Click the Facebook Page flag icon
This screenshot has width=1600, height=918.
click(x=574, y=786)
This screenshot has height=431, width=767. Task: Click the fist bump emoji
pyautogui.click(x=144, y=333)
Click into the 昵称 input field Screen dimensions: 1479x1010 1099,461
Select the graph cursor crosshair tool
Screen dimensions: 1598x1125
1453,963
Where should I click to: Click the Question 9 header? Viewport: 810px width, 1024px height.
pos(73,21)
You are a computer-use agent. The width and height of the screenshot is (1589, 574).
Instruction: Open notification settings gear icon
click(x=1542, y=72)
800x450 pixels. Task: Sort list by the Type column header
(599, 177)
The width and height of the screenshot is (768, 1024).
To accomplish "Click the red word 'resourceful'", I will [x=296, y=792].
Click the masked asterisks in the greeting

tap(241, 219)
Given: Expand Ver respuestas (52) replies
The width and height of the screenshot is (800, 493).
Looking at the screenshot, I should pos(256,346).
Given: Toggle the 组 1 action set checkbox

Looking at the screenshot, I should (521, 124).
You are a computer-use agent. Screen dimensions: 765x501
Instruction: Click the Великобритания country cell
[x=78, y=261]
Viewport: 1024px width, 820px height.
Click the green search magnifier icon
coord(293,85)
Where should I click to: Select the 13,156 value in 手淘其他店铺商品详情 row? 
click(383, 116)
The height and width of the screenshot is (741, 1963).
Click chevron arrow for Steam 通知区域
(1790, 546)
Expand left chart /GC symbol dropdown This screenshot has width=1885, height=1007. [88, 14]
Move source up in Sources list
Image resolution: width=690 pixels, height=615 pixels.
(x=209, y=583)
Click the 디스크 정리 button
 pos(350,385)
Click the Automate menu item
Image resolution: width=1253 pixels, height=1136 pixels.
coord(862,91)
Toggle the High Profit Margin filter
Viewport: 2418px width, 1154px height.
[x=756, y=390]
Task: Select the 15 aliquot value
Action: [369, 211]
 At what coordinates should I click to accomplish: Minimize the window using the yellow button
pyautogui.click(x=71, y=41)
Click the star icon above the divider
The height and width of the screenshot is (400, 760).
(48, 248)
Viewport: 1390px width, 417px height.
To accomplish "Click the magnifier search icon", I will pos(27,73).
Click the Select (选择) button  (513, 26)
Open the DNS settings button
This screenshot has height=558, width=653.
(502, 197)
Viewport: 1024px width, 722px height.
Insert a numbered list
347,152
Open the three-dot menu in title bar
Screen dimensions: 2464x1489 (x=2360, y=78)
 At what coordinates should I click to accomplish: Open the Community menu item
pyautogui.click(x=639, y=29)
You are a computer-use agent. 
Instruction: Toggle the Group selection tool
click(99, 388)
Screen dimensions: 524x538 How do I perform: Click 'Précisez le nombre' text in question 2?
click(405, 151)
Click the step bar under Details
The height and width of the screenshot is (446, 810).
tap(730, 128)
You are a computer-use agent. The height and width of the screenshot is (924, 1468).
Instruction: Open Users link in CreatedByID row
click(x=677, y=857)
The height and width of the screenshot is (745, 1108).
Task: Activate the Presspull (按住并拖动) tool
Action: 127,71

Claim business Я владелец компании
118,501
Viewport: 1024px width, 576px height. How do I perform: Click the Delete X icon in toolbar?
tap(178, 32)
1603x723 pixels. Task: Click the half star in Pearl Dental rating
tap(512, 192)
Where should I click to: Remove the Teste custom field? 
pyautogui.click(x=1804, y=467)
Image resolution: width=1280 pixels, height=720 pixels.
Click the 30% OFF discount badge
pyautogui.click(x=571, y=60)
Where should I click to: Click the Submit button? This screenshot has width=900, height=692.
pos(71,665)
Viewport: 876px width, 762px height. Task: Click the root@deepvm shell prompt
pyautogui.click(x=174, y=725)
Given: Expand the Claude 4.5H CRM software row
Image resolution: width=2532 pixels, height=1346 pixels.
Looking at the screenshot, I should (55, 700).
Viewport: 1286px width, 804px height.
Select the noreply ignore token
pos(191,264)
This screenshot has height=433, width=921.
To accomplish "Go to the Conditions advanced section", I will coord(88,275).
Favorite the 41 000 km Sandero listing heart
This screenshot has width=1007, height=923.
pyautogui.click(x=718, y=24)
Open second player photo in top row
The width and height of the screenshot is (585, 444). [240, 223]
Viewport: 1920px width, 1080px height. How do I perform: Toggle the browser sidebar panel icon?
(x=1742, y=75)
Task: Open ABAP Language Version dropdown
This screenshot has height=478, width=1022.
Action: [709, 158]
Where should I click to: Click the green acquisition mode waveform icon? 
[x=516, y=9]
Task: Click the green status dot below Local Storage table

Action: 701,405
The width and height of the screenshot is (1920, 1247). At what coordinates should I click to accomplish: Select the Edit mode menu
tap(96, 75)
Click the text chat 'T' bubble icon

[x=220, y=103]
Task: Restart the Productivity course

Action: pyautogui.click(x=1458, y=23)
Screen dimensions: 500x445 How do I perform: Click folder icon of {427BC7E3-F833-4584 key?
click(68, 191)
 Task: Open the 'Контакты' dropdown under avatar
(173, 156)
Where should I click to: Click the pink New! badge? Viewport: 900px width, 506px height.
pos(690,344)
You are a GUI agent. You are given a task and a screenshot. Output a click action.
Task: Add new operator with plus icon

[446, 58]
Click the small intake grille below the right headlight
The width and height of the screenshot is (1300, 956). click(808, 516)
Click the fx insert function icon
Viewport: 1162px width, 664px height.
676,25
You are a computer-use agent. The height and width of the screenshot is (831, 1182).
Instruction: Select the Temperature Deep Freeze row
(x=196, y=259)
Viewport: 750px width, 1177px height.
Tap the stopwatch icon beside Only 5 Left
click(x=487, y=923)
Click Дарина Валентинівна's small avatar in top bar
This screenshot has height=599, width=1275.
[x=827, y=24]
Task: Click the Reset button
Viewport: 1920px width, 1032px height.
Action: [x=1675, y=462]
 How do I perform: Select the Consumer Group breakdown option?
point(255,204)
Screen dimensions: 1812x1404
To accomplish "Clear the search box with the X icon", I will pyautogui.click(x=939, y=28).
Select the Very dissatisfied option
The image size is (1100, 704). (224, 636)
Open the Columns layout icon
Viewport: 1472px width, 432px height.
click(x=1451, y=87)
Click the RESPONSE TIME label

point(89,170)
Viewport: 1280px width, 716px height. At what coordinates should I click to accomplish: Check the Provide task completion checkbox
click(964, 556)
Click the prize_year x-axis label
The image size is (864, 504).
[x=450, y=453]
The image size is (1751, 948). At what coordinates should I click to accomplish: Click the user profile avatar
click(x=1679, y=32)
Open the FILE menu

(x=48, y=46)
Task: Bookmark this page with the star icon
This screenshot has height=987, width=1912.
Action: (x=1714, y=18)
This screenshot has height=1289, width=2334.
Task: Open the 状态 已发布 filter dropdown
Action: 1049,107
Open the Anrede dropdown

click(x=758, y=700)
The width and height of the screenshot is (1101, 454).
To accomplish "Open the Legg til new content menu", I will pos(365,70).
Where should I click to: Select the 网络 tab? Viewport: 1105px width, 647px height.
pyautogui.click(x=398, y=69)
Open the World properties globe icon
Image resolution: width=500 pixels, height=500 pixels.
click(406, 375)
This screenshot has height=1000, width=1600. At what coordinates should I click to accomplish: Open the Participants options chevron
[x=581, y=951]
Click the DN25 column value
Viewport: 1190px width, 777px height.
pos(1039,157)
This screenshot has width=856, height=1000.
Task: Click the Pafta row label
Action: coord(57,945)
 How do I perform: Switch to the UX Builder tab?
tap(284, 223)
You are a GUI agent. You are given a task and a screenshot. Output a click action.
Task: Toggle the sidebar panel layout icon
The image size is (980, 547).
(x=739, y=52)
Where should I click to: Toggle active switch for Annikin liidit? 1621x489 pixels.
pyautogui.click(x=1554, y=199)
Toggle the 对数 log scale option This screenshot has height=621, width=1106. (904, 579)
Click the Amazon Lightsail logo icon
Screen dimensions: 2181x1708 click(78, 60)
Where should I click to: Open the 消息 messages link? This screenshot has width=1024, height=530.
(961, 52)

--*--

Can you reproduce the stretch from the start of the items through the line containing "click(x=1542, y=72)", requests included, with every coordinate in the answers multiplied by 0.4 and rounded to a whole number, halves rounding up? Leave all numbers in the requests unchanged.

Task output:
Click the Facebook Page flag icon
This screenshot has width=1600, height=918.
click(x=230, y=314)
This screenshot has height=431, width=767. Task: Click the fist bump emoji
pyautogui.click(x=58, y=133)
Click into the 昵称 input field Screen dimensions: 1479x1010 440,184
Select the graph cursor crosshair tool
Screen dimensions: 1598x1125
581,385
Where should I click to: Click the Question 9 header? Viewport: 810px width, 1024px height.
pos(29,8)
You are a computer-use agent. The width and height of the screenshot is (1589, 574).
Instruction: Open notification settings gear icon
click(x=617, y=29)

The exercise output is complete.